Ray would carry forward this creative effulgence in everything he did. His years at Shanti Niketan would expose him to the brilliance of Nandalal Bose and others. His illustrative and graphic work at D J Keymer was indicative of his unfurling visual sense. His book covers for Signet Press show his flair for emotive images, something that his cinema would celebrate. It was here that he worked on the abridged version of Bibhutibhushan Bandyopadhyay’s Pather Panchali. As he designed the cover and illustrated it, he felt drawn to the idea of filming the images. His appreciation of world cinema during a visit to London, where Vittorio De Sica’s Bicycle Thief deeply impacted him, a meeting with Jean Renoir, all conspired to seed the ground for Pather Panchali’s success.
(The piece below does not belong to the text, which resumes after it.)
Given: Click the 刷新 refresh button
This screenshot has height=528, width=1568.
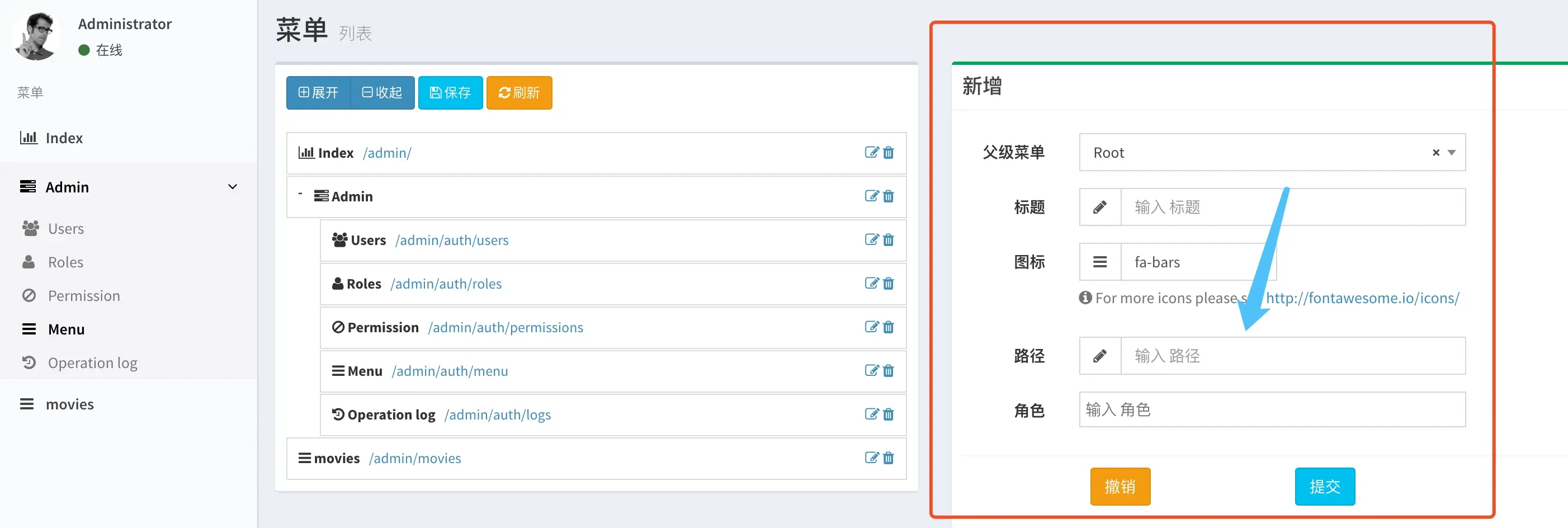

Yet the film began in obscurity and with unknown actors and little-known technicians like cinematographer Subrata Mitra and art director Bansi Chandragupta, both of whom would gain international recognition for creating a vividly real and yet magical visual vocabulary.

It took him three years to complete the film. The appreciation was instant, and yet the snobbery of peers like François Truffaut would result in snide remarks about peasants. But these were minor asides.  What Ray had done was to make image,  the primary story-teller and to erase the line between the real and the cinematic. Added to this was his uncanny ability to move, jolt, purge and elevate the human spirit with the simplest of scenes.

The old woman in Pather Panchali being carried for cremation, with a wedding song in her own voice playing in the backdrop. A few trinkets stolen by Durga found after her death. Charulata on a swing where we see  the liberating motion of the swing. She watching the world go by from her insulated home, her face a montage of unlived joys, loneliness and amusement.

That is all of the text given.